Exercise prompt> Carry the Minnesota Court of Appeals opinion on the warrantless home entry forward, starting from its final words.

This opinion will be unpublished and
may not be cited except as provided by
Minn. Stat. § 480A.08, subd. 3 (2012).
STATE OF MINNESOTA
IN COURT OF APPEALS
A13-1423
State of Minnesota,
Respondent,
vs.
Derrick Irving Stevenson,
Appellant.
Filed September 29, 2014
Reversed
Smith, Judge
Ramsey County District Court
File No. 62-CR-12-9803
Lori Swanson, Attorney General, St. Paul, Minnesota; and
John Choi, Ramsey County Attorney, Peter R. Marker, Assistant County Attorney, St.
Paul, Minnesota (for respondent)
Cathryn Middlebrook, Chief Appellate Public Defender, Lydia Villalva Lijo, Assistant
Public Defender, St. Paul, Minnesota (for appellant)
Considered and decided by Bjorkman, Presiding Judge; Larkin, Judge; and Smith,
Judge.
UNPUBLISHED OPINION
SMITH, Judge
We reverse appellant’s conviction of possession of a firearm by an ineligible felon
because, viewing the totality of the circumstances, the initial warrantless entry by police
was not supported by exigent circumstances and was, therefore, unreasonable.
FACTS
On December 10, 2012, in connection with a warrantless search of a home,
respondent State of Minnesota charged appellant Derrick Irving Stevenson with
possession of a firearm by an ineligible felon, in violation of Minn. Stat. § 609.165, subd.

Items>
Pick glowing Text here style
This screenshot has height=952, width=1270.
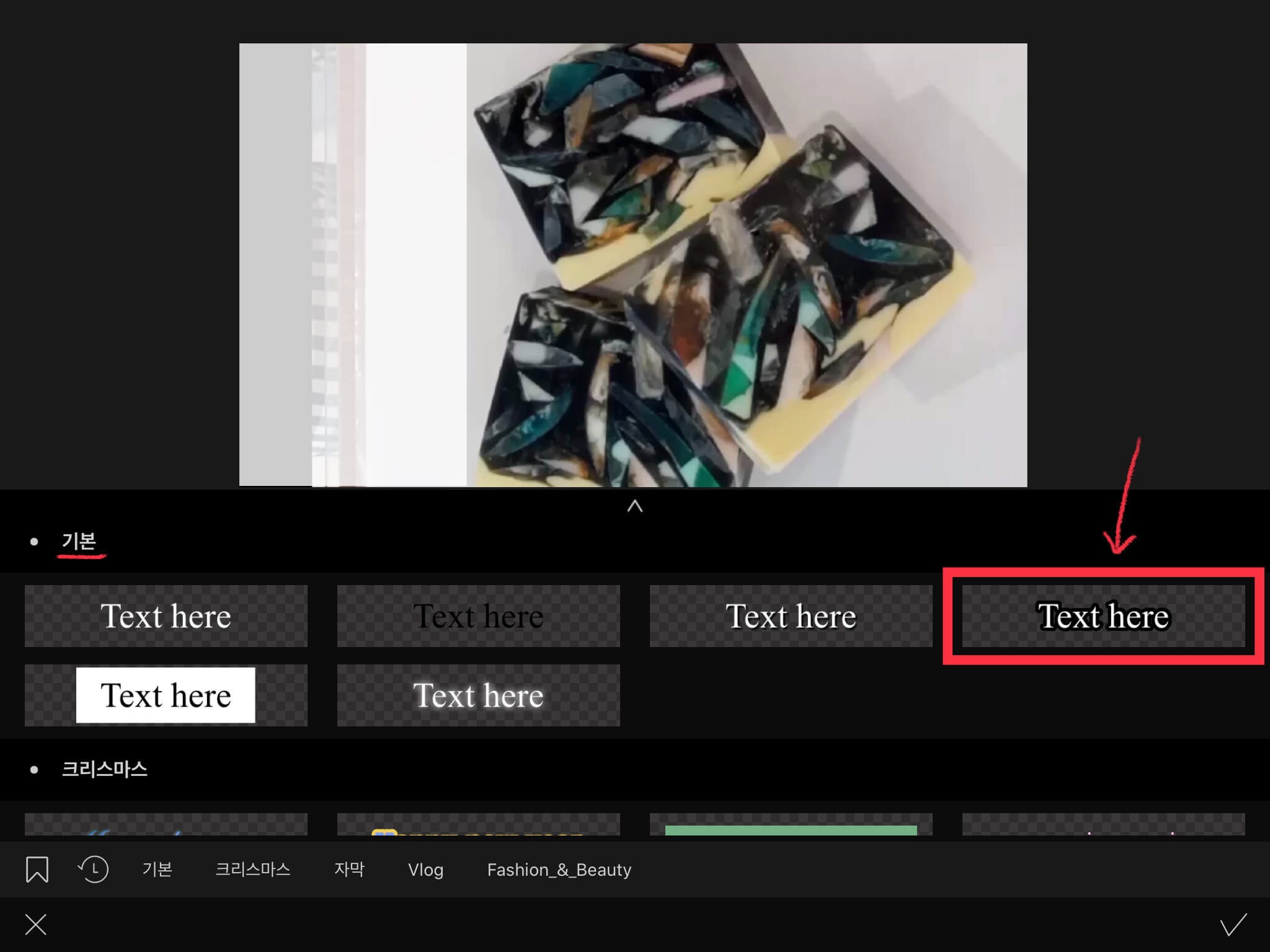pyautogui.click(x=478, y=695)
* * *
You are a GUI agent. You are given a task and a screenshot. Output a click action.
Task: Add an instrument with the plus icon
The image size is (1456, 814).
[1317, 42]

Exercise answer>
1b(a) (2012). Stevenson moved to suppress all evidence obtained as a result of the
warrantless search.
During a hearing on the motion, Officer Tanya Tamm testified that, on the
afternoon of December 7, 2012, she responded to a St. Paul residence on a complaint of
loud music. She opened a storm door and knocked on the house’s “solid wood door.”
After a “normal knock” on the door received no response, and because the music was so
loud it could be heard from “halfway down the block,” she pounded on the door with her
fist. This second knock caused the door to open approximately two feet, leading her to
speculate that the door had not been properly secured. Officer Tamm testified that when
the door opened, she “immediately was overcome by the smell of unburnt marijuana.”
She also testified that she “immediately identified” herself as a St. Paul police officer.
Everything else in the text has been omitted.